Similarly, Jesus instituted His church to be incarnational. Church is not merely a time for us to receive information. It is so much more than that. The church is mysteriously the very body of Christ, joined together around His body and blood given in the Sacrament and also in His Word. The “gathering together” is not incidental to the church, but essential. And not only to receive the Sacrament, but even for the hearing of the Word. This past month we had the North Star Boys’ Choir give a concert at our church and it was phenomenal. You couldn’t experience the fullness of that music though unless you were physically present. You can listen to them online, but that’s nothing like what you could hear in our sanctuary. In certain parts of the sanctuary, you could literally feel the chords they were singing, resonating from the walls and the ceiling of the sanctuary. Livestream technology can’t capture that.
The church is like that. We need to not simply hear the information in the sermon, we need to hear it in 3D. We need to feel the hymnal between our fingers and the kids fussing behind us. We need to see the young and the old, the rich and the poor, the honored and the humble all gathered as sinful men and women and hear them all confessing with one voice our deep sin and need for forgiveness, and our eternal hope in Jesus Christ. We need to let our gaze wander up to the rafters and feel the gravity of being in a holy place, where God Himself is present with us in a way that is both mystical yet more real and abiding that even being in the presence of our spouse.
You don’t get that on a livestream.

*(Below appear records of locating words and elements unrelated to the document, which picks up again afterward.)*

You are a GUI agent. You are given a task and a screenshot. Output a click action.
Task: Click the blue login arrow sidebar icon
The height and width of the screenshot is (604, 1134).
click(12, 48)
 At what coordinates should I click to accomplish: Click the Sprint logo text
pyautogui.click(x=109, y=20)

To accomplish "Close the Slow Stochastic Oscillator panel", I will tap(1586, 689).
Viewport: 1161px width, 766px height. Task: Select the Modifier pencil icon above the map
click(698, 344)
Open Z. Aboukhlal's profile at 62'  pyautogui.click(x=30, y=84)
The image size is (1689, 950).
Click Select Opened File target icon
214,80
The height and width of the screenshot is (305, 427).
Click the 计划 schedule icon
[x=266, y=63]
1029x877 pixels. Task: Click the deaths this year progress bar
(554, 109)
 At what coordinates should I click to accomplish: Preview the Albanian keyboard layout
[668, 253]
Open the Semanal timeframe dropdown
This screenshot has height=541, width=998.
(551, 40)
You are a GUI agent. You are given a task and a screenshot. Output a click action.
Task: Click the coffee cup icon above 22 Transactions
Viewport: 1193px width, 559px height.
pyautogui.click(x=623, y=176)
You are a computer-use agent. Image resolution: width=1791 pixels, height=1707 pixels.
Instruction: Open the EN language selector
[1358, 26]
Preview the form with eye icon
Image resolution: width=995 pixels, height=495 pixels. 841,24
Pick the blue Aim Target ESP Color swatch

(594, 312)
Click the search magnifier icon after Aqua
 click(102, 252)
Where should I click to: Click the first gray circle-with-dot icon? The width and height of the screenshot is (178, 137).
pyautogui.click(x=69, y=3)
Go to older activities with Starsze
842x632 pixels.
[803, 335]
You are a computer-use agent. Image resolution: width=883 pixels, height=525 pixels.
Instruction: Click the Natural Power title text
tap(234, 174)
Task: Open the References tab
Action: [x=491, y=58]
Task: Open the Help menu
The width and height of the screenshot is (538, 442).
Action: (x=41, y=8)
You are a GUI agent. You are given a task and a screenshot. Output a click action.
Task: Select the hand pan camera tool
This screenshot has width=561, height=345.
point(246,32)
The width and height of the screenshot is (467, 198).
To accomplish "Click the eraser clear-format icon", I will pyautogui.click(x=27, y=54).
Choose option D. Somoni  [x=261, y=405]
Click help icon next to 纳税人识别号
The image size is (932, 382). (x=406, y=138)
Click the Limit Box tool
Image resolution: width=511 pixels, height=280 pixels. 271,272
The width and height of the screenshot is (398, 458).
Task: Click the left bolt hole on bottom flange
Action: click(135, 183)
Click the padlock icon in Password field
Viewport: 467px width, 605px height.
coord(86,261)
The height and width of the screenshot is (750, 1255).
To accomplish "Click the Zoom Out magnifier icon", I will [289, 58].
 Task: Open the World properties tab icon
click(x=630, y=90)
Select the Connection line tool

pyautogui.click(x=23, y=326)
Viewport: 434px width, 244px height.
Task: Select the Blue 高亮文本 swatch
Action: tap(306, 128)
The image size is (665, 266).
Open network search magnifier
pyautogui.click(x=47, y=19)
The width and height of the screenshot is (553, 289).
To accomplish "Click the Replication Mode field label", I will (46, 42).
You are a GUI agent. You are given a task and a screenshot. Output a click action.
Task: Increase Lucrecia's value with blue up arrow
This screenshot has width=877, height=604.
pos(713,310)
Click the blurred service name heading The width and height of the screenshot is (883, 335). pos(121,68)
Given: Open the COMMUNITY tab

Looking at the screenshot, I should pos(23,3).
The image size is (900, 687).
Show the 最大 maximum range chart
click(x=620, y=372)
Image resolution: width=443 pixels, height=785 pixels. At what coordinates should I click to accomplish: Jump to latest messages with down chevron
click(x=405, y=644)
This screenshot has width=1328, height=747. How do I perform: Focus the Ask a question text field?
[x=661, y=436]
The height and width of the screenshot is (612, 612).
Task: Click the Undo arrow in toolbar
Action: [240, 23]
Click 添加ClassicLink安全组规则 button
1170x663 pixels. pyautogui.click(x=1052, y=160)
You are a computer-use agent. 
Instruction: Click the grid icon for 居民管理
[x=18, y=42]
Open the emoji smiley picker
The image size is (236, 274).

That’s not to say it has no value. We plan to continue our livestream for the time being, and it is certainly better than not hearing God’s Word at all. But it can never take the place of being in your place in the pew with God’s people. I think we know that to be true instinctively. We all can watch the Superbowl on television, but thousands of people pay a lot of money every year to be there. It’s not the same experience to watch it on the television. Not by a long shot.
I write this as a plea for all of us. Please come back to church and come back regularly. Be in the Word of God! Even if weekly attendance wasn’t your habit before, make it your habit now! You will never regret your time with the body of Christ, and nothing in the world is more important than being in God’s House. Bad habits over time lead to worse ones. It is easy after one or two years to go from attending church once a month to attending church every few months. It is easy after one or two years to go from attending worship every few months to attending once or twice a year. It is easy after a year or two to go from attending church once or twice a year to never attending. And all the while, the devil is working overtime to cut you off from Christ and to destroy your faith. Resist him, clinging to the Word of God alongside your brothers and sisters in Christ.
Come, Christ’s feast is prepared and we’ve saved you a place. We can’t wait to see you!